I’ve heard the same thing countless times. But the truth is that my feelings about charedi society are not remotely unnatural or rare. And in my case it has very little to do with my books being banned (which I totally sympathize with as a social policy) and much more to do with life in Israel.
Here in Israel, there are literally millions of people who have the exact same criticisms of charedi society that I do. And many of them are religious, and are even the type of people that in the US would be called "yeshivish." Their are people whose entire life is built around trying to solve the problems created by charedi society. Some of these people are even in the charedi community!
Many Americans just don't get how different things are here (and when they immigrate to Israel, they often mistakenly assume that the black-hatted community in Israel is the natural one for black-hatted immigrants from the US to join; Ramat Beit Shemesh is full of such people). There are two basic differences between charedim in Israel and black-hatted, “yeshivish” Jews in the US/UK.
One is that charedim in Israel receive far less of a secular education than black-hatted Jews in the US/UK; the charedi school system here is deeply ideologically opposed to even basic secular studies. Charedim in Israel are also far less likely to work for a living, since they are heavily culturally conditioned against it, and those who do work are generally in low-paid, non-professional careers, because that’s all that they can do once they join the workforce in their forties. There are no charedi physicians or scientists in Israel, for example, other than immigrants or baalei teshuva.
The second is that black-hatted Jews in the US are a minuscule fraction of the population, whereas charedim in Israel are a significant proportion of the population and are growing exponentially. This has enormous ramifications for everyone else. When you have an exponentially growing sector of the population that does not believe in contributing to the IDF and to the economy, and believes in being under-educated and financially supported by non-charedim, this is not only deeply upsetting and annoying for everyone else; it’s also nothing less than an existential threat to the entire country. The tiny State of Israel, surrounded by hostile countries that seek to destroy it, cannot survive with a Third World economy. Even some people in the charedi community acknowledge this.
The alarm needs to be sounded, and sounded again, until things are changed.
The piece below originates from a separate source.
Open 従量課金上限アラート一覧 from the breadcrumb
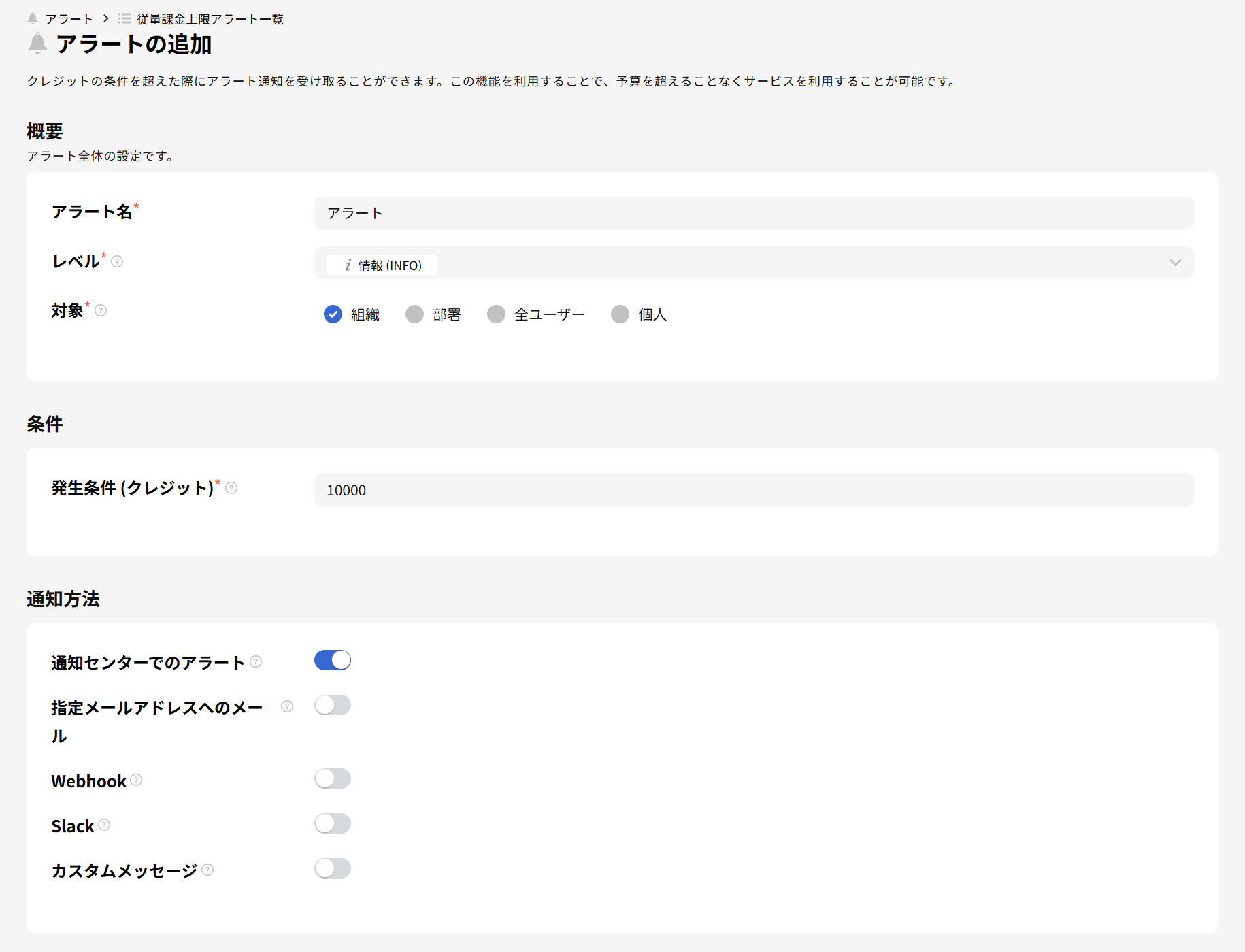The image size is (1245, 952). click(x=210, y=18)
"this is not only deeply upsetting and annoying for everyone else; it’s also nothing less than an existential threat to the entire country. The tiny State of Israel, surrounded by hostile countries that seek to destroy it, cannot survive with a Third World economy."
"The alarm needs to be sounded, and sounded again, until things are changed."
And likewise debunked again and again.
https://irrationalistmodoxism.substack.com/p/the-fallacy-of-economic-catastrophism
https://irrationalistmodoxism.substack.com/p/oh-no-the-sky-is-falling-again-this
https://www.rationalistjudaism.com/p/shteiging-into-the-abyss/comment/36716649
There's nothing like repeating the same thing 100 times, to convince others that you're not obsessed with the subject.